Selenium is an important trace element in the human body that individuals are exposed to mainly through food consumption, although exposure can also occur through air, drinking water, and dietary supplements (130). Selenium is an important component of selenoproteins and plays a key role in anti-oxidative stress (131). From the late 1960s, a few observational studies reported that people with high levels of selenium in their diet or in their body tissues had lower risk of cancer (132). Moreover, some laboratory studies showed that selenium could inhibit the growth of cancer cells (132). Although, RCTs have shown that selenium supplementation has no benefit in reducing the risk of cancer (133), a recent meta-analysis of the association between selenium intake (diet and supplementation) and overall cancer risk showed that people with higher selenium intake have a lower incidence of cancer (134). In general, the answer to the question of whether selenium has anti-cancer effects is always controversial. For EC, there are no RCT/limited observational studies investigating the impact of selenium on EC risk (135). Thus, it is still unclear about the effect of selenium on EC. Similar to some observational studies, the results of an MR study published in 2020 pointed out that there is no causal association between selenium and EC risk (44).

Cortisol is a glucocorticoid that plays a vital role in the body’s physiological response to endogenous and exogenous stress. However, some evidence suggests that cortisol may be related to the development of cancer. The immunosuppressive effect of cortisol may lead to a decrease in the immune surveillance of early cancer, promote its immune escape and acquire further cancer-causing mutations (136, 137). In addition, cortisol has the effect of causing obesity and hyperglycemia. Weight gain and insulin resistance are all related to the increased risk of a series of malignant tumors (63). However, there are still relatively few epidemiological data related to cortisol itself and cancer risk. In order to understand whether cortisol increases the risk of cancer, Larsson et al. conducted an MR randomization study on cortisol and cancer. The results indicate that elevated plasma cortisol levels may increase the risk of endometrial cancer but not other cancers (54).

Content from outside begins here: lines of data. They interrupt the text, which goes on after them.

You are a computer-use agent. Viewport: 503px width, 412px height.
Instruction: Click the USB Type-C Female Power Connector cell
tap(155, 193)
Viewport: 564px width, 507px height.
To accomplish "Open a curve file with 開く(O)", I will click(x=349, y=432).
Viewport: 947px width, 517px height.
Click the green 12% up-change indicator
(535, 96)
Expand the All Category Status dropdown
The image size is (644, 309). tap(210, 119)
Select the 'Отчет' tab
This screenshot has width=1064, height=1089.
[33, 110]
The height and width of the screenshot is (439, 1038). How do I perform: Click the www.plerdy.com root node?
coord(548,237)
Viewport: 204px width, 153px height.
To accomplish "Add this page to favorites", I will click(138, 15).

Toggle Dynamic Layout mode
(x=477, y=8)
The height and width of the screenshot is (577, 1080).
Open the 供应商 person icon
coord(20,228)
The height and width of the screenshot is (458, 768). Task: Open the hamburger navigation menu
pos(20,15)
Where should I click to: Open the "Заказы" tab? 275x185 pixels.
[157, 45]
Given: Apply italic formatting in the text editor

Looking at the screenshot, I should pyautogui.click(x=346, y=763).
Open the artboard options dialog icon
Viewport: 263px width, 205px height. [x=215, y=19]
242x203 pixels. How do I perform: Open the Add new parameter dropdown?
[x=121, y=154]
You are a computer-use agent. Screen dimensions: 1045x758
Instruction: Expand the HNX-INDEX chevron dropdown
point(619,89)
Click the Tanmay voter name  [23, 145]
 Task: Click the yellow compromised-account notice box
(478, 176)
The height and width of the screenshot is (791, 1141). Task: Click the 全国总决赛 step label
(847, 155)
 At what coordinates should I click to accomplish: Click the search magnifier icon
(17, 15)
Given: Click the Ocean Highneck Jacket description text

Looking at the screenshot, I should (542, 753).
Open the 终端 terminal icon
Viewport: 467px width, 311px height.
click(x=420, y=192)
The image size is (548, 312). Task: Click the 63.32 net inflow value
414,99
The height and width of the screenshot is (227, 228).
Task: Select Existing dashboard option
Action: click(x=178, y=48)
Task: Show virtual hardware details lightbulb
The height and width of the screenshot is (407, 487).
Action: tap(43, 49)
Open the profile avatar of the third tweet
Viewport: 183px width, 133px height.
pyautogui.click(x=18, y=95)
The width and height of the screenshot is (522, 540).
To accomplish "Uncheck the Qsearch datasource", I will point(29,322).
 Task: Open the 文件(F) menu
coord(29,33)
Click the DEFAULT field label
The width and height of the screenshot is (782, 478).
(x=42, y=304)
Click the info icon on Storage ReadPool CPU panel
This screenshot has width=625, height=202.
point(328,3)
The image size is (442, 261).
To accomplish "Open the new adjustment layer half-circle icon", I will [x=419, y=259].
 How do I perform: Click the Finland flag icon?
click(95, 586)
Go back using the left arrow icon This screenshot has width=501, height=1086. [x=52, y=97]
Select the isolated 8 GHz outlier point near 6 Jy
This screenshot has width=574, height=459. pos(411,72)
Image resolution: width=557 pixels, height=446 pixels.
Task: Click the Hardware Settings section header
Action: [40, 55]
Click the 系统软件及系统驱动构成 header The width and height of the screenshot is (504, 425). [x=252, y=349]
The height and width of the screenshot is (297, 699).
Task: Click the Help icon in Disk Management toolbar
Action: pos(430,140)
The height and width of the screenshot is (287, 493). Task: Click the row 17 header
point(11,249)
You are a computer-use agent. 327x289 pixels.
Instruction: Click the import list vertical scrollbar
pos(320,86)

Coffee is one of the most widely consumed beverages in the world, so any benefits of coffee to human health may have a significant impact on public health. In animal experiments, these active compounds derived from coffee (such as caffeine, flavonoids, lignans and other polyphenols) have been shown to increase energy expenditure, regulate DNA repair-related genes, and inhibit chronic inflammation (138, 139). Antioxidant compounds in coffee beans, such as chlorogenic acid, kahweol, and cafestol are considered to have anticarcinogenic properties (138, 140). At the same time, a number of epidemiological studies on coffee and cancer have also pointed out the protective effect of coffee on EC (141–143). Unfortunately, the MR study on coffee and cancer by Ong et al. did not find a similar association between the two (45).